I am sure that most of you have heard of Diabetes, the kind you can get as a child or the kind you can develop as an adult. But did you know that you can have what is called prediabetes? While that sounds like a bad diagnosis, it really isn’t as bad as you might think. Why? Because prediabetes can actually be prevented and even reversed in the right circumstances.
It is all about awareness, education and action. Having prediabetes means your blood glucose is higher than normal but not high enough to be diagnosed as diabetes. More than one in three American adults have prediabetes and are at high risk of developing type 2 diabetes, a serious health condition that can lead to heart attack and stroke.
Surprisingly, nearly 90 percent of people with prediabetes don’t even know they have it. But prediabetes can be reversed through weight loss, diet changes and increased physical activity. The first step to reversing the condition is evaluating one’s personal risk so that they can take action as soon as possible.
If you have never been tested but think you or a loved one could be at risk, you can take a quick quiz here that will give you a heads up.

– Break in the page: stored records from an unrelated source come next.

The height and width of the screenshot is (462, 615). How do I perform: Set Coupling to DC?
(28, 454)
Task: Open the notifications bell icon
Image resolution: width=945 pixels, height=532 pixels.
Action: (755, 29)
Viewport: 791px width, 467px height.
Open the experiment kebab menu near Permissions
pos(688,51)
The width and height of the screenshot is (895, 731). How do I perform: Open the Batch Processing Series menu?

No one is excused from prediabetes, it can happen to anyone. And with our crazy hectic schedules that we lead in our lives today, we are all somewhat guilty of not taking the time to take care of ourselves.
If you find out you are at risk or if you have been diagnosed, it is not all bad news. Here are a few things you can do right NOW to start reducing your risk!

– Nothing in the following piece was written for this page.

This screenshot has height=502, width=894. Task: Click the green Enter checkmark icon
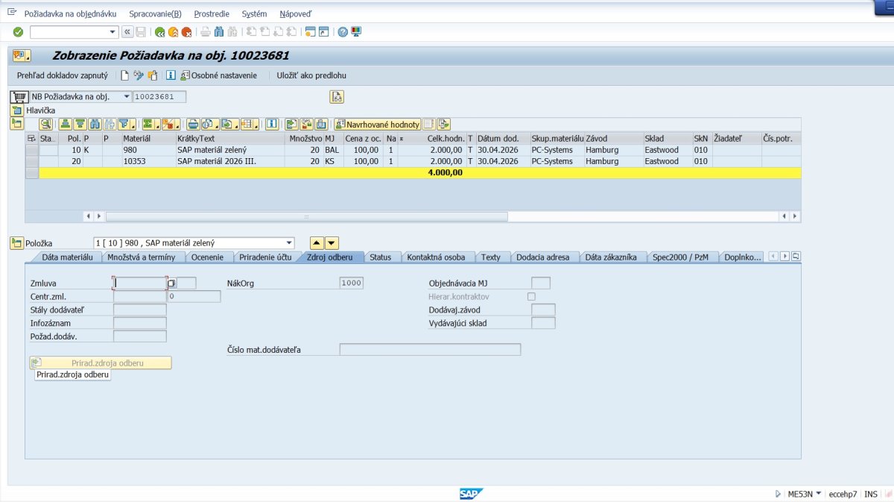pyautogui.click(x=18, y=32)
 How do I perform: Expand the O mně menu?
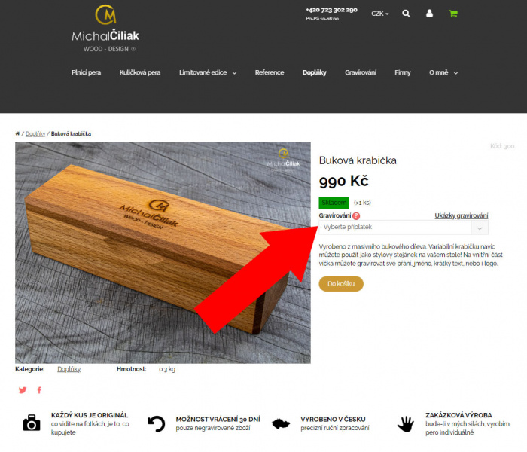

- Get at least 2.5 hours (150 minutes) of light aerobic activity every week. This could be as simple as going for a brisk 30-minute walk 5 days per week. Even 10 minutes at a time adds up. Small steps can lead to big changes.

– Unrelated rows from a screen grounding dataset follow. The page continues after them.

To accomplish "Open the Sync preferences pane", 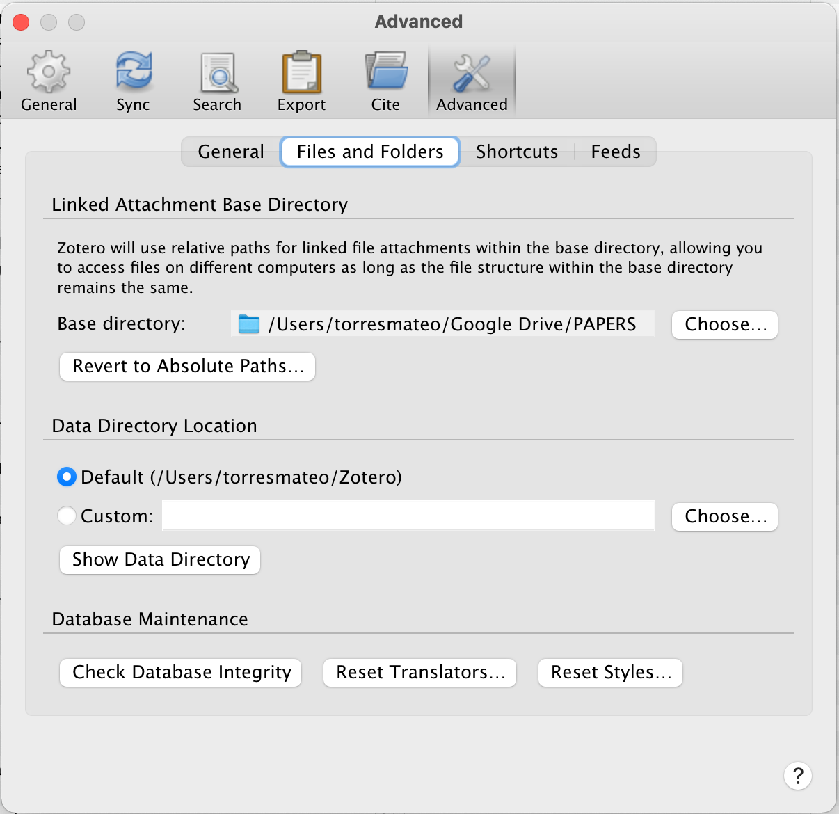I will coord(133,72).
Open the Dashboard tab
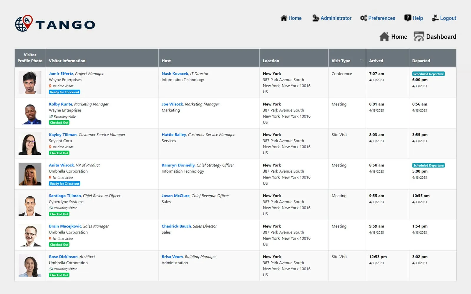 click(441, 37)
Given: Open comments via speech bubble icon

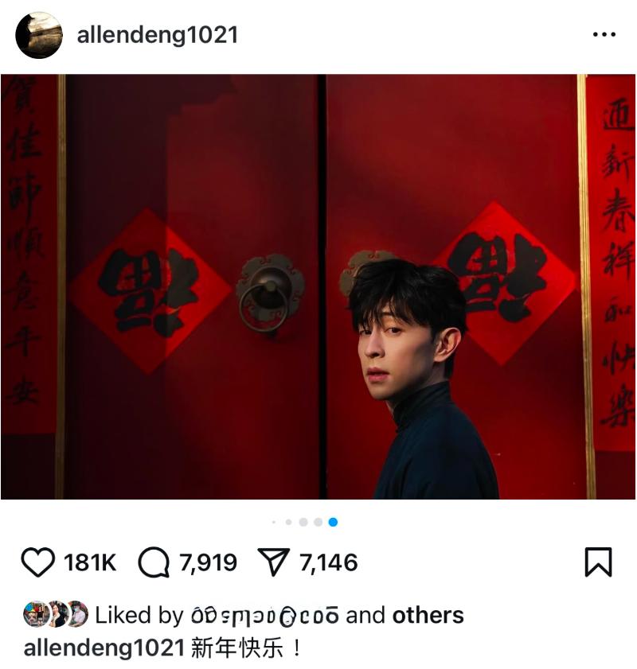Looking at the screenshot, I should 154,562.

- Find simple ways to be more active throughout the day, like taking the stairs instead of the elevator, or parking farther away from the entrance of a store front when you hit the shops. Because, hey, whatever will get you moving is a step in the right direction.
- At the start of each week, create a schedule of when you’re going to exercise — and make it a priority to stick to it!
- Get resources that can help you get active here.
March 22nd is Diabetes Alert Day. This is such an important and urgent message. Please take the time to share with your friends and loved ones. You might just save a life!